Grim Histories of the Stalin Era
Daniel R. Greenfield | Milwaukee, Wisconsin, United States | 03/05/2001
(5 out of 5 stars)
"This performance of the Fourth dates all the way back to the early 60's, the height of the Cold War. As a teenager in the 60's, I owned the LP version of this work, and its cold Kafkaesque atmosphere never ceased to send chills down my spine. It made you really believe in the Evil Empire. Paradoxical, too, because one would wonder who was this Shostakovich? The man was a complete mystery. And if he was such a good Soviet, why had he created this cold Orwellian vision? Thirty years later, it remains the definitive Western version of the Dark Masterpiece. I also own the Rattle and the Rostropovich recordings of this work. But these other performances have never really impressed me like this early performance by Ormandy. As for the Tenth, it is one of the most recorded symphonies of DDS, and there are many fine versions out there. It too is a history of the Stalin era, though more laconic (except for the harsh scherzo charicature of "the leader and teacher"). Ormandy's version is good but, as the previous reviewer truthfully says, it is the Fourth which really shines in this pairing. Overall, this is an excellent introduction to the music of the twentieth century's greatest composer."
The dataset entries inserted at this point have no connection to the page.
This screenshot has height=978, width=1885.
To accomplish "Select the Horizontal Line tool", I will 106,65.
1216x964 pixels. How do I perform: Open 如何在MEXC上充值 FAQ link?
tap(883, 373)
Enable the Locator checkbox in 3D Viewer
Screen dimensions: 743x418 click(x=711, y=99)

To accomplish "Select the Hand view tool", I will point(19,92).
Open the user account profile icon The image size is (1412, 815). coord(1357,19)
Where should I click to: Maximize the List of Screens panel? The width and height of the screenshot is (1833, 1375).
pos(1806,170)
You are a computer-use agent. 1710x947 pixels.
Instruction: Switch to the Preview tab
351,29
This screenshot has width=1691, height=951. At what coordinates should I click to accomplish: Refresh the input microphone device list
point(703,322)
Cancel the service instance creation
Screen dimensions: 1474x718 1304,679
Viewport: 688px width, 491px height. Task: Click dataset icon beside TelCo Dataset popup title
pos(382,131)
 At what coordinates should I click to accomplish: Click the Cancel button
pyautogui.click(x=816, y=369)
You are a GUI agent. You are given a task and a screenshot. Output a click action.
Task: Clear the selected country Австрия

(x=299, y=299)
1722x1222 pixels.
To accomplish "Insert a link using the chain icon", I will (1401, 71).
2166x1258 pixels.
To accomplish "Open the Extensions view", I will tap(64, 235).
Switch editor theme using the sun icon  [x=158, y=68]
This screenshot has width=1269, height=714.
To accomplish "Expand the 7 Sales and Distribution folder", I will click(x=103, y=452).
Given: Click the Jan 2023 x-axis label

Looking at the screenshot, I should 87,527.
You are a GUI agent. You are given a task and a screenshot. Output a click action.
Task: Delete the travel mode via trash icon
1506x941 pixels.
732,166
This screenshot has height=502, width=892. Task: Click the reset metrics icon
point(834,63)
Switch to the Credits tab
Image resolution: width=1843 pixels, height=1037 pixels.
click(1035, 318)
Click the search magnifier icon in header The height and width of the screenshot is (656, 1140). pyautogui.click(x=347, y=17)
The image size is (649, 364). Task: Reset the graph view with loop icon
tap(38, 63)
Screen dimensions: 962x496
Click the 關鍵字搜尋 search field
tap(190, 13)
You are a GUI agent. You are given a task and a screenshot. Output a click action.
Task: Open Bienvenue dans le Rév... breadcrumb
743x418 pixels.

Among the best at any price
Larry VanDeSande | Mason, Michigan United States | 08/13/2004
(5 out of 5 stars)
"Critics worldwide have hailed these recordings for 40 years as among the best available in these two very dramatic Shostakovich symphonies. Ormandy was a collaborator with the composer and specialized in his music during the 1950s, releasing the first commercial recording of the Cello Conceto No. 1 with Rostropovich in a disk with Oistrakh's Violin Concerto that is still considered one of the best after all these years.
The Shostakovich 10th Symphony is not his most popular but is probably his greatest masterpiece in the form. Its description of national Russian anguish under the Stalin regime probably makes it less accessible for casual listeners, especially those that enjoy his less dramatic work in the 1st and 9th Symphonies.
The famous second movement of the 10th symphony is the searing portrait of Stalin the assassin, the national leader that destroyed many Russians and liquidated one of the composers closest friends during the purge of the 1930s, when it was said around the world that every family in Russia had at least one member in a Gulag.
While the symphony closes with optimism for a new post-Stalinist era, it otherwise projects the horrors of the Reign of Terror. Ormandy, along with a few other conductors, perfectly projects this sense of terror and anguish in this wonderful CD.
The Shostakovich 4th Symphony is often called his first Mahlerian symphony because it lacks a musical program and its musical ideas grow to garganutan proportions. Ormandy does the best work in this symphony -- which is among my favorite Shostakovich works -- I have ever heard in a recording. He is clearly preferable to Haitink, Previn and Rattle, all of whom lead the loud, bombastic secitons most unmusically. In addition, Ormandy's closing pages have an almost ethereal, New Age feeling, where lesser interpreters merely end the music.
It is difficult to overstate the greatness of this set, which has everything going for it. The cost is extremely modest, the Philadelphia Orchestra was in its glory during the period of these recordings, and the recording itself is in warm ADD sound the captures every nuance of Shostakovich's two dramatic creations."